Kernel Ridge Regression
You are seeing the HTML output generated by Documenter.jl and Literate.jl from the Julia source file. The corresponding notebook can be viewed in nbviewer.
Building on linear regression, we can fit non-linear data sets by introducing a feature space. In a higher-dimensional feature space, we can overfit the data; ridge regression introduces regularization to avoid this. In this notebook we show how we can use KernelFunctions.jl for kernel ridge regression.

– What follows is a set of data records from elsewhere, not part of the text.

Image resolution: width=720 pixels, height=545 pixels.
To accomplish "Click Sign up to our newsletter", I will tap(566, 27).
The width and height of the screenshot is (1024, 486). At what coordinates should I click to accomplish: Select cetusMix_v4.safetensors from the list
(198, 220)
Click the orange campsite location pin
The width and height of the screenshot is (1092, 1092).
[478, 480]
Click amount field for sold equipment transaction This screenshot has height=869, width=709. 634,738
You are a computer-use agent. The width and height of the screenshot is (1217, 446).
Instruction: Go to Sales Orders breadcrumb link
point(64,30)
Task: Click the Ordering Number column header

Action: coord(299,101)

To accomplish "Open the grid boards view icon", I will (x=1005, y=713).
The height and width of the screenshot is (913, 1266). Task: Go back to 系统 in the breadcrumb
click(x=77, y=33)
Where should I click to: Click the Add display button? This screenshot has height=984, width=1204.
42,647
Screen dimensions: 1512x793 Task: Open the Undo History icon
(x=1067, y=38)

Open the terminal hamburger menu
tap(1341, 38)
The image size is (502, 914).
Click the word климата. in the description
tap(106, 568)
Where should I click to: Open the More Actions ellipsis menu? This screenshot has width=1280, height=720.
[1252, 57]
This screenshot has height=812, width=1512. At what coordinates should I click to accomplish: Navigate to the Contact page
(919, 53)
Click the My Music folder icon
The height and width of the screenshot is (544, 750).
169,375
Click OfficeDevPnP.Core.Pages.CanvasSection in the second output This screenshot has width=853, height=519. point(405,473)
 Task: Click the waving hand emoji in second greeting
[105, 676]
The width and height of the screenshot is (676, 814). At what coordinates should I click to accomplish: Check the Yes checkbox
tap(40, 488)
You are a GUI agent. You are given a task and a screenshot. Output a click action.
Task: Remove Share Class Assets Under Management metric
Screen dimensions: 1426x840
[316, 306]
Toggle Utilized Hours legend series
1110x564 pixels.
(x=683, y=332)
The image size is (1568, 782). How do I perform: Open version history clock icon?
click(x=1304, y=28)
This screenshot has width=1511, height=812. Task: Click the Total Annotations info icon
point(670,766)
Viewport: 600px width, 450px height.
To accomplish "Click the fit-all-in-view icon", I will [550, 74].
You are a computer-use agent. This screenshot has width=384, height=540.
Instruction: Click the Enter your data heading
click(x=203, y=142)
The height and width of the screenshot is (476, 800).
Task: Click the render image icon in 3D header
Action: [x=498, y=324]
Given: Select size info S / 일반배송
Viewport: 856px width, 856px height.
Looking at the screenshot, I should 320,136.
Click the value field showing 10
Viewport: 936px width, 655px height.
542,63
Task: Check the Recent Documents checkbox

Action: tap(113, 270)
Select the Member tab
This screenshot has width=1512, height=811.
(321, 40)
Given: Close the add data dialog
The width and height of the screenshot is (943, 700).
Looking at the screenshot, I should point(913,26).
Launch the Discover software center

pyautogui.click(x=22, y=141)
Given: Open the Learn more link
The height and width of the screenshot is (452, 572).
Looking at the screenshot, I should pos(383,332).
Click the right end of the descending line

# Loading and setup of required packages
using KernelFunctions
using LinearAlgebra
using Distributions
# Plotting
using Plots;
default(; lw=2.0, legendfontsize=11.0, ylims=(-150, 500));
using Random: seed!
seed!(42);
Toy data
Here we use a one-dimensional toy problem. We generate data using the fourth-order polynomial $f(x) = (x+4)(x+1)(x-1)(x-3)$:
f_truth(x) = (x + 4) * (x + 1) * (x - 1) * (x - 3)
x_train = -5:0.5:5
x_test = -7:0.1:7
noise = rand(Uniform(-20, 20), length(x_train))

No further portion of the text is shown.